We actually have only two cases: 1... and 2... .
In the first case, we have to fit the numbers 2,2,3,5,5,6 somehow. Imagine that we tag each of the repeated elements somehow, e.g. 2',2",3,5',5",6. If we care about the tags, then there are $6!$ possible ways to arrange the numbers. Now each untagged arrangement corresponds to $2!2!$ different tagged arrangements (consider the order in which the tags on the $2$s and $5$s appear). In total, this gives $6!/2!2!= 180$.

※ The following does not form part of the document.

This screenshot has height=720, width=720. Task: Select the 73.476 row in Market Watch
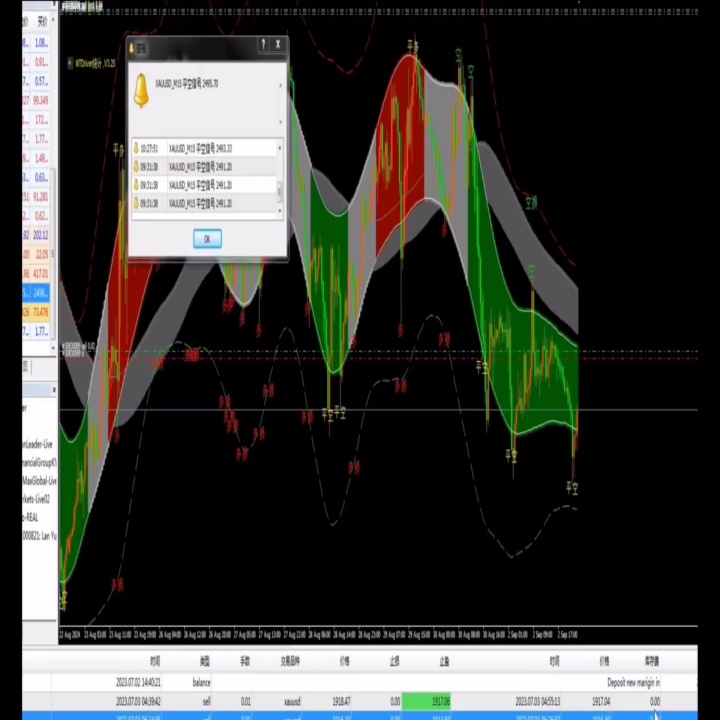(36, 312)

In the second case, we have only one repeated element $5$ so there are $6!/2! = 360$ possibilities, for a total of $540$.

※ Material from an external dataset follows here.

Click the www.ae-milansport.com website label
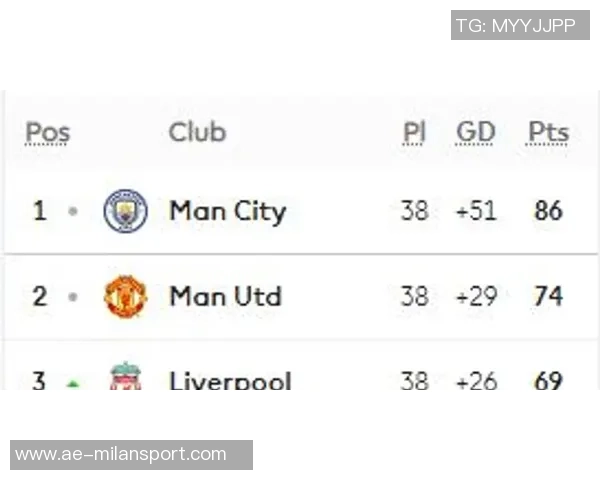Viewport: 600px width, 480px height. click(121, 454)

In general, if we have $k$ unique elements repeated $t_1,\ldots,t_k$ times (respectively), then the answer is going to be $(t_1+\cdots+t_k)!/t_1!\cdots t_k!$, using the same reasoning. This is known as a multinomial coefficient since it appears in the multinomial theorem:
$$(x_1 + \cdots + x_k)^n = \sum_{t_1 + \cdots + t_k = n} n!/t_1!\cdots t_k! x_1^{t_1} \cdots x_k^{t_k}$$
where the sum is over all non-negative integers summing to $n$. The multinomial coefficient is sometimes denoted $\binom{n}{t_1\ldots t_k}$, although one of these numbers is really redundant. When $k=2$ we get the binomial coefficient, and we usually omit $t_2$.